En el camino de vuelta sólo se cruzó con un par de solitarios que paseaban a sus respectivos perros y, al llegar casi a la altura del sendero por el que debería abandonar la playa, con una mujer que le llamó la atención por las mismas razones a las que su propia aprensión había atribuido antes el interés de los tardíos bañistas que se habían esfumado ya, sin dejar rastro. La luz era tan escasa que apenas la distinguió al principio como un bulto de color crema, atravesado en su mitad superior por una serie de delgadas líneas oscuras, horizontales. Mientras ambos caminaban en sentido opuesto, como si tuvieran previsto encontrarse, distinguió ya con más precisión unatuendo de esos que la gente del interior considera como específicamente marineros, pantalones anchos de punto y un jersey a juego estampado con rayas azul marino, signos indelebles del origen de aquella desconocida a la que Juan Olmedo identificó sin dudar como otra aspirante al título de «madrileña recién llegada que va hecha un brazo de mar». Por eso se fijó en ella. Representaba la edad incierta de esas mujeres que llegan a los cuarenta años bien conservadas para instalarse después, a veces durante mucho tiempo, en una ambigua apariencia de madurez juvenil que sólo se rinde a los primeros síntomas de la vejez, y tenía una cara agradable, incluso atractiva, aunque la belleza de sus ojos no bastara para definirla exactamente como una mujer guapa. Juan no tuvo tiempo de distinguir nada más, pero aquellos pocos detalles le bastaron para estar seguro de que no la conocía de nada. Sin embargo, ella, que había corregido la trayectoria de sus pasos para aproximarse a él, le saludó cuando estuvo a su altura.

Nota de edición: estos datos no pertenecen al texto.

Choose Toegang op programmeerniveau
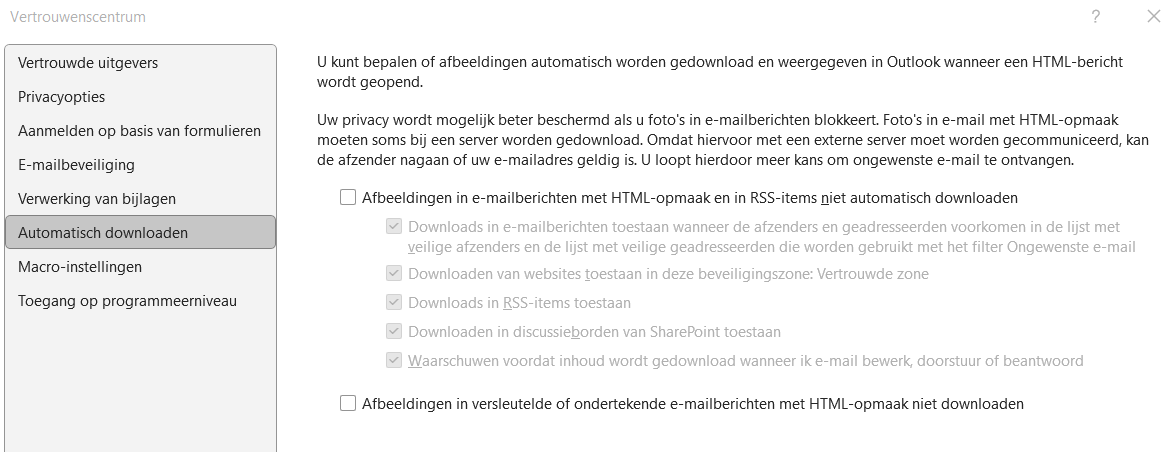The width and height of the screenshot is (1167, 452). coord(140,301)
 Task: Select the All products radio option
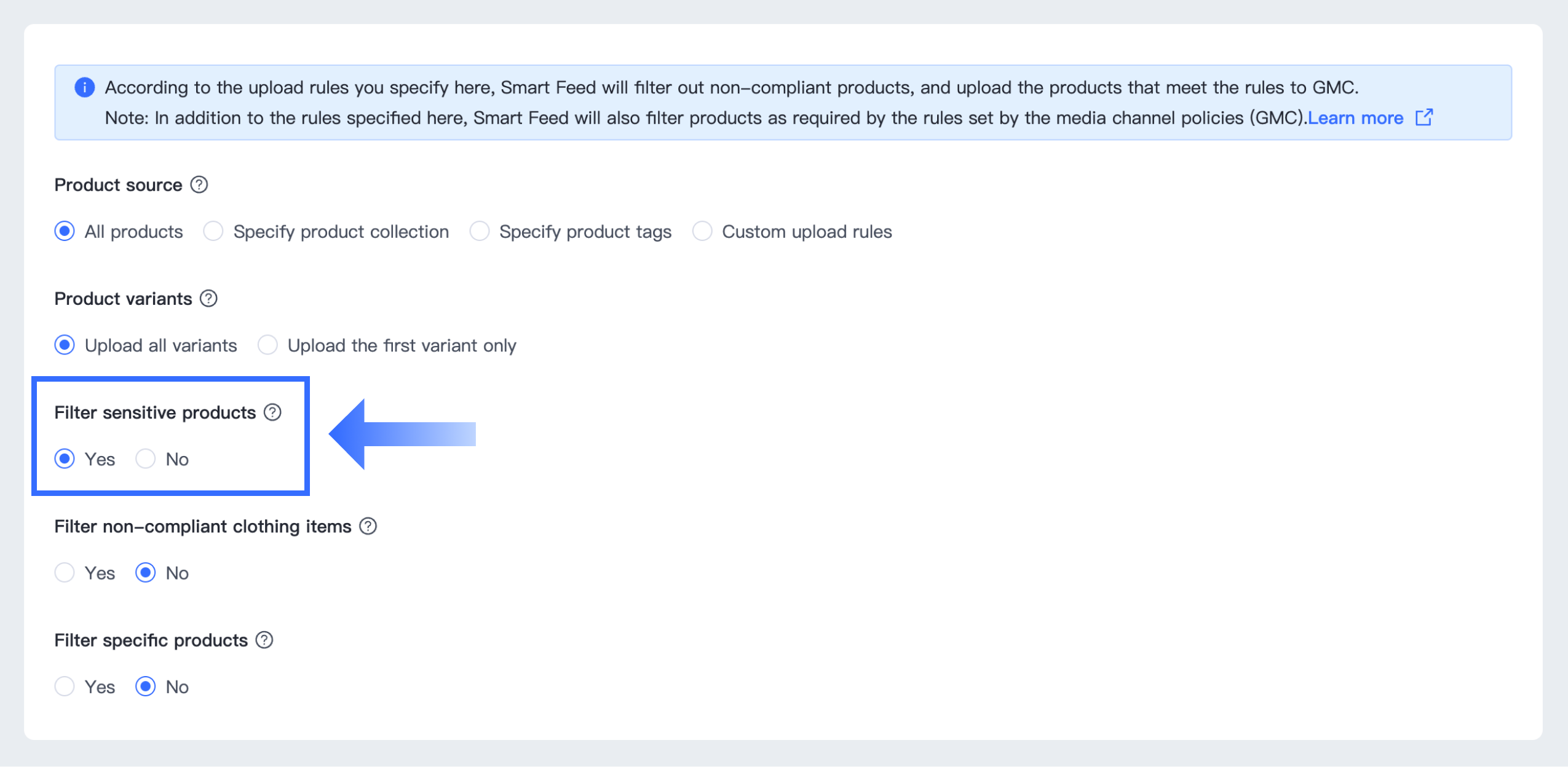65,231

Él respondió al saludo sin esfuerzo, por un mecanismo de pura cortesía, como si aquel impulso de desearse mutuamente buenas noches formara parte de una
ceremonia de reconocimiento entre iguales, madrileños recién llegados con un criterio confuso de la elegancia costera. Si su sobrina, mucho más observadora, hubiera presenciado la escena, le habría aclarado que aquella mujer, sin dejar de ser una desconocida, era además la vecina de enfrente.
I
El cansancio y la necesidad
En la cocina de la casa número 31, los muebles se habían dispuesto en forma de ele. El espacio libre, menor del que se habría obtenido adosando la encimera a una sola pared, estaba ocupado por un pequeño velador de aluminio y dos sillas plegables del mismo material, que aportaban un toque funcional, industrial casi, a un conjunto significativo de la libertad con la que su única ocupante adaptaba las sugerencias de las revistas de decoración a sus propias ideas. Sara Gómez siempre había tenido muy buen gusto, poco tiempo y menos dinero. Ahora, la ubérrima cosecha de ceros que florecía en los extractos de su cuenta corriente como una garantía de vacaciones perpetuas estaba produciendo magníficos resultados.